• Work item:
Print the lines in the listing below that fall between the line with "Screen dimensions: 650x392" and the line with "Click the Back", those two lines included, exactly as they stand and with nothing else.

• Given entries:

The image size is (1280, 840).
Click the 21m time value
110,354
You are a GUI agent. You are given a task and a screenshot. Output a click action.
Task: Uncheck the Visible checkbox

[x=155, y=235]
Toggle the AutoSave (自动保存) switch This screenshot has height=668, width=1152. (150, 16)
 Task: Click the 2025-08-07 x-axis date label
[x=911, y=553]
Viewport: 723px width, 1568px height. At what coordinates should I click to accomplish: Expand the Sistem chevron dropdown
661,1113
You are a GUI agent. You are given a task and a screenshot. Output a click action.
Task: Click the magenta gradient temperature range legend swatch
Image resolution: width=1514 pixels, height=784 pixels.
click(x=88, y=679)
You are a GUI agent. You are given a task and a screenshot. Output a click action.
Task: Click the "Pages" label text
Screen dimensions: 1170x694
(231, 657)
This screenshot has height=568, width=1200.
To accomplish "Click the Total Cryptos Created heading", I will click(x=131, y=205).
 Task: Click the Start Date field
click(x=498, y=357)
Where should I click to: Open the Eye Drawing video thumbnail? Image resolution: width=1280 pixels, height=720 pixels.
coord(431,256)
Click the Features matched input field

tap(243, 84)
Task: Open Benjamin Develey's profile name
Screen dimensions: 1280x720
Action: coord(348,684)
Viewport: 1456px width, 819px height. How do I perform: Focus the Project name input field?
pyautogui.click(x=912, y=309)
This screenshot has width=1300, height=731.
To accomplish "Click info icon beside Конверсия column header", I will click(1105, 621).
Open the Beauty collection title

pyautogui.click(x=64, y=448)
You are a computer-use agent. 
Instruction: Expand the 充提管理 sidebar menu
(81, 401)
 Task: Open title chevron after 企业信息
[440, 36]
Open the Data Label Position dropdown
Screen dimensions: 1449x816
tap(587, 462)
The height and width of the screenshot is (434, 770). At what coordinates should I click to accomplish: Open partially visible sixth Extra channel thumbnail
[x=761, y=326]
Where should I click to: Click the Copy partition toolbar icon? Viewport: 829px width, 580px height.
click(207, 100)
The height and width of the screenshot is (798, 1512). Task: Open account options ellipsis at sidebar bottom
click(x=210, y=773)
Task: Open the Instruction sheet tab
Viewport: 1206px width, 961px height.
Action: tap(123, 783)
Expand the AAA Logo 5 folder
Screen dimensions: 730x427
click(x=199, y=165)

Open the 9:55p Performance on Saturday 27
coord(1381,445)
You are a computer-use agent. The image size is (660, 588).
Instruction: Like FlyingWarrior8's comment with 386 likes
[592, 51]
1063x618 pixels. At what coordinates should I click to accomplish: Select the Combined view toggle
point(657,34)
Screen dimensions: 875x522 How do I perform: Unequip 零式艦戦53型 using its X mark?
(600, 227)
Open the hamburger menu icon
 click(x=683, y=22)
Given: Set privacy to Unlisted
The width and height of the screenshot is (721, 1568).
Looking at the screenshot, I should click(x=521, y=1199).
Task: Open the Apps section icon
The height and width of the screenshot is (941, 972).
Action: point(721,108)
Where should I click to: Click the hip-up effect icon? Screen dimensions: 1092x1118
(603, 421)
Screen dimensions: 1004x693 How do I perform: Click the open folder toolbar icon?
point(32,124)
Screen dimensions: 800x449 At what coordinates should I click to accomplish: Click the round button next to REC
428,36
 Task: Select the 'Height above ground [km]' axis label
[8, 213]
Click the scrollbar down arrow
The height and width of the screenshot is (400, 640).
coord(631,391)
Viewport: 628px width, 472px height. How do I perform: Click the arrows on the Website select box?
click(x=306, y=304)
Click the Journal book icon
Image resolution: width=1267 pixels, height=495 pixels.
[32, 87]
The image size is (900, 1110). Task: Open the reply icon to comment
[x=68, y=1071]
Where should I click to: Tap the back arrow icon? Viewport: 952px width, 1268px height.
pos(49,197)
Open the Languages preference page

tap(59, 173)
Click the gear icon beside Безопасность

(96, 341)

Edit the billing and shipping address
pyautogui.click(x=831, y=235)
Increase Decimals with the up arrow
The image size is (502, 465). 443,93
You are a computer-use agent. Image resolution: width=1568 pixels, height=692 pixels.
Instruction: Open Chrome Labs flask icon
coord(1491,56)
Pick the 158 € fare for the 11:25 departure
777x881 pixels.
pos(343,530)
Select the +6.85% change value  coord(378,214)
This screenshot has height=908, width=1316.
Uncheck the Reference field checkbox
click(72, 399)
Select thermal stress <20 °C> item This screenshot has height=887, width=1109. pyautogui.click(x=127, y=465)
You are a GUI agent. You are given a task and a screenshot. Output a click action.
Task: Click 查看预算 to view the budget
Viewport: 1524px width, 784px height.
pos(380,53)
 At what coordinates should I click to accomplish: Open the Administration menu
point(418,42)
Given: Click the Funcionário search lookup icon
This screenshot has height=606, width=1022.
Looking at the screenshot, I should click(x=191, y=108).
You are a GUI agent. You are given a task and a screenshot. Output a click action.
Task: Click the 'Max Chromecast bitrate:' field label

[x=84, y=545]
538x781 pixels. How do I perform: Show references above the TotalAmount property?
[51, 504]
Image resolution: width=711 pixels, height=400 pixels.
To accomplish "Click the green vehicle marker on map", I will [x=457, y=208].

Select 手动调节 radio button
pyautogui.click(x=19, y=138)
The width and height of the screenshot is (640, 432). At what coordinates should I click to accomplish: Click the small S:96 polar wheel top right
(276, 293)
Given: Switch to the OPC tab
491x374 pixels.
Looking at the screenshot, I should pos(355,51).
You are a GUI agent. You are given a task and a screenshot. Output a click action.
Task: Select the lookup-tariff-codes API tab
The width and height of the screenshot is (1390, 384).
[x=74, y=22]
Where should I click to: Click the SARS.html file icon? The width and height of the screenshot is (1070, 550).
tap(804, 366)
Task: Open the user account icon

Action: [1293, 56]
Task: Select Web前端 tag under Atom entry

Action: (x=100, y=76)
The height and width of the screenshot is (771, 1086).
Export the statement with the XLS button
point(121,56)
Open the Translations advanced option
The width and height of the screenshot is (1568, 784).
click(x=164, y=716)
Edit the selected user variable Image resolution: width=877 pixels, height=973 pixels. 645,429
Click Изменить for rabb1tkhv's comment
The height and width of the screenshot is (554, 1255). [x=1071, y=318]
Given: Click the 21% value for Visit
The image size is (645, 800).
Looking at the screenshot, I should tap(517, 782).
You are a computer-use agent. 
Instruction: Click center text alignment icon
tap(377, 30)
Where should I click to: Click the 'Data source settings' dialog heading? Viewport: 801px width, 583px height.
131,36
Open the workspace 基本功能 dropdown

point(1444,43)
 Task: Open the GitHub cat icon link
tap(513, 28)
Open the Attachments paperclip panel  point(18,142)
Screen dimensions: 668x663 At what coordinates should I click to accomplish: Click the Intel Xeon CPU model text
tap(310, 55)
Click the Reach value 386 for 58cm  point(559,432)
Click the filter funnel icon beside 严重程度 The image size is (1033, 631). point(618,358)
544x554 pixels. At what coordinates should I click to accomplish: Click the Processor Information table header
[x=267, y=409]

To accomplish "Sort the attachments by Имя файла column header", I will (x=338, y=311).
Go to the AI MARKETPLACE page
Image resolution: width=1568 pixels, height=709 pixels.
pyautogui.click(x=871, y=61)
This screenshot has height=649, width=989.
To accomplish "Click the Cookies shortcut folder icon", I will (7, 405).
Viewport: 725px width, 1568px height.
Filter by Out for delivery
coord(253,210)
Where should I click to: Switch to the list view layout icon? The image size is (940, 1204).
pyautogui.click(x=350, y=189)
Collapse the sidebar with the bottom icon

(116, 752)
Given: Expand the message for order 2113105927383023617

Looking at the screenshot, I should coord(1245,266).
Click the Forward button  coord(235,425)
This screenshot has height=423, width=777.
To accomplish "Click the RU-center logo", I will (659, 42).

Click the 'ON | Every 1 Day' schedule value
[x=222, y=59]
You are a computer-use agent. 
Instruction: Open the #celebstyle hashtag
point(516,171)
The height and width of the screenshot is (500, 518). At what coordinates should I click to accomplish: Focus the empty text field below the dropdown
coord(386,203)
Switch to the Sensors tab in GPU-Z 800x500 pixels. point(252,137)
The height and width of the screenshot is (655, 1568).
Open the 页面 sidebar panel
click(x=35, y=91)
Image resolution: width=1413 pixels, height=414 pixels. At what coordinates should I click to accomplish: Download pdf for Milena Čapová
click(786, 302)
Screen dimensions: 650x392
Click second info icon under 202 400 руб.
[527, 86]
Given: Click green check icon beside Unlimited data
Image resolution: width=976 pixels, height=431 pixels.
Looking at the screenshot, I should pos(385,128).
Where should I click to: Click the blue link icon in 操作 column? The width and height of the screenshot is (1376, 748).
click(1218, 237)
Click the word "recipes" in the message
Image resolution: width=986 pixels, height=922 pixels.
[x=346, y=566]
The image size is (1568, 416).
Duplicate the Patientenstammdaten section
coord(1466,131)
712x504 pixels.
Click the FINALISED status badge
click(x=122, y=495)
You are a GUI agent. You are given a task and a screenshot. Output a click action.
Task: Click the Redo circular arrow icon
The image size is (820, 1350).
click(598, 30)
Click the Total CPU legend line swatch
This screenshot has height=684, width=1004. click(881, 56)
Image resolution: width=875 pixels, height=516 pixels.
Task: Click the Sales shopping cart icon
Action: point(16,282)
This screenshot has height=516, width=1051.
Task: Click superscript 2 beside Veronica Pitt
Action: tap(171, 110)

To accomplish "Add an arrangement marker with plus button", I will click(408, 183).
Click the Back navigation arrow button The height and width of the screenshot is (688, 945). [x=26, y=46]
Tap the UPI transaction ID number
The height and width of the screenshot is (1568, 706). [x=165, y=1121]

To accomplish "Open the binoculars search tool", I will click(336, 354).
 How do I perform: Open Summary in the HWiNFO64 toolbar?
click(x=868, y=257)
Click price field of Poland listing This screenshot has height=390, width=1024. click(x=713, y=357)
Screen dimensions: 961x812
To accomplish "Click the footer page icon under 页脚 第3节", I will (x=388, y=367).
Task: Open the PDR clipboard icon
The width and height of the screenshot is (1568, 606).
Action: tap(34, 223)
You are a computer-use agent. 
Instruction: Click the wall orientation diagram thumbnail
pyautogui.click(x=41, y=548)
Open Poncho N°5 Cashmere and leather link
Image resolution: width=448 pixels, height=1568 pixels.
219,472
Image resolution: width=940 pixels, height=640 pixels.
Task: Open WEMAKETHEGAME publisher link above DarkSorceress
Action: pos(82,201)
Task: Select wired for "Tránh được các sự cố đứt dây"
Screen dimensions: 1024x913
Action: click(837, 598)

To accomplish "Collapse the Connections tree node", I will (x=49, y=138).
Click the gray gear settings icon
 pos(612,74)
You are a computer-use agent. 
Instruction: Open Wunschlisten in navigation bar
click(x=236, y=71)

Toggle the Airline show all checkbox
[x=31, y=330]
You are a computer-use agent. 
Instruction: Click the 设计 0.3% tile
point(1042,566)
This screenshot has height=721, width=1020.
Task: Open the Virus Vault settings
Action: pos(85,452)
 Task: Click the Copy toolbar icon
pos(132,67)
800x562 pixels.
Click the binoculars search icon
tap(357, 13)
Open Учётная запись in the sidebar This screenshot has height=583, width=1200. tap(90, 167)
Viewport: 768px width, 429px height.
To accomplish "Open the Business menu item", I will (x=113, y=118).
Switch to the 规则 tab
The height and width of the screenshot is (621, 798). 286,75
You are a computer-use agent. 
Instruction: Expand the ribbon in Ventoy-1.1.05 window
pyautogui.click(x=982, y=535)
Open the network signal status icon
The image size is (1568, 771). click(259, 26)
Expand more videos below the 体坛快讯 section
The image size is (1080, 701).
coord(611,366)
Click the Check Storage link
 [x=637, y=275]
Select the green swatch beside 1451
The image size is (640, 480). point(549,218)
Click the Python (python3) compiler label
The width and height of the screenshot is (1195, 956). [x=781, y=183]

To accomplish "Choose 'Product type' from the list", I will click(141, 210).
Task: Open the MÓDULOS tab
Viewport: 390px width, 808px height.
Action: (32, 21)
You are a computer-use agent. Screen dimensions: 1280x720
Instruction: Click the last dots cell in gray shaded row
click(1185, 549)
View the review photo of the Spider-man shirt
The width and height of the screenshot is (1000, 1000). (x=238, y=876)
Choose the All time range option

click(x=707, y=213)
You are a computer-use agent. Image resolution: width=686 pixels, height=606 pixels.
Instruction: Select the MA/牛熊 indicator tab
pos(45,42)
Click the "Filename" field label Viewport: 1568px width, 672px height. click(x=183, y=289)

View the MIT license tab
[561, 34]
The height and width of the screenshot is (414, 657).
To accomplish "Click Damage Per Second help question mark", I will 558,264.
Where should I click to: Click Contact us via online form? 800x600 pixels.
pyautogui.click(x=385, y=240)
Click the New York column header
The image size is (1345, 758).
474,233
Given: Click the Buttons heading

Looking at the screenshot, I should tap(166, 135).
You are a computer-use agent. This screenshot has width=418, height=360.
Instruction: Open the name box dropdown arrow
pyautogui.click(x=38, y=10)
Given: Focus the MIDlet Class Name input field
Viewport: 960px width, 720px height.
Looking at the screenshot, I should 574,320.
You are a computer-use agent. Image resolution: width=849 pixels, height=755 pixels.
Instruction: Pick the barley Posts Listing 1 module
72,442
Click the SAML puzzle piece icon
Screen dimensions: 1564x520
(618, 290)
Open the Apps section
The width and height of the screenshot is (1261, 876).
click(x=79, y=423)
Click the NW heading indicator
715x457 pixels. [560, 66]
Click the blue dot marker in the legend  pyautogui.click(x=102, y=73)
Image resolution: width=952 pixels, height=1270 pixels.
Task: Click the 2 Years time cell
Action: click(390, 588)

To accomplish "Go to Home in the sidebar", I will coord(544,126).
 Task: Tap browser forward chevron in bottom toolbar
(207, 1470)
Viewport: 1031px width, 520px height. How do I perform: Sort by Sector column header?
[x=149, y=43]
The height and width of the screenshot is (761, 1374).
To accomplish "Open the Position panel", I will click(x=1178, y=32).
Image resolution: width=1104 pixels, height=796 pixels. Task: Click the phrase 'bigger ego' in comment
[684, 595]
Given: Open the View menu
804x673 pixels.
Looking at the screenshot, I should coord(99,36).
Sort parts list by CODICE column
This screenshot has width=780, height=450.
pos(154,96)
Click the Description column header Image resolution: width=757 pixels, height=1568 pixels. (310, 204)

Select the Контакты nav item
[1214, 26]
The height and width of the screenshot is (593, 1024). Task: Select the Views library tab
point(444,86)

• Solution for this problem:
Screen dimensions: 650x392
Click second info icon under 202 400 руб.
[527, 86]
Given: Click green check icon beside Unlimited data
Image resolution: width=976 pixels, height=431 pixels.
Looking at the screenshot, I should pos(385,128).
Where should I click to: Click the blue link icon in 操作 column? The width and height of the screenshot is (1376, 748).
click(1218, 237)
Click the word "recipes" in the message
Image resolution: width=986 pixels, height=922 pixels.
[x=346, y=566]
The image size is (1568, 416).
Duplicate the Patientenstammdaten section
coord(1466,131)
712x504 pixels.
Click the FINALISED status badge
click(x=122, y=495)
You are a GUI agent. You are given a task and a screenshot. Output a click action.
Task: Click the Redo circular arrow icon
The image size is (820, 1350).
click(598, 30)
Click the Total CPU legend line swatch
This screenshot has height=684, width=1004. click(881, 56)
Image resolution: width=875 pixels, height=516 pixels.
Task: Click the Sales shopping cart icon
Action: point(16,282)
This screenshot has height=516, width=1051.
Task: Click superscript 2 beside Veronica Pitt
Action: tap(171, 110)

To accomplish "Add an arrangement marker with plus button", I will click(408, 183).
Click the Back navigation arrow button The height and width of the screenshot is (688, 945). [x=26, y=46]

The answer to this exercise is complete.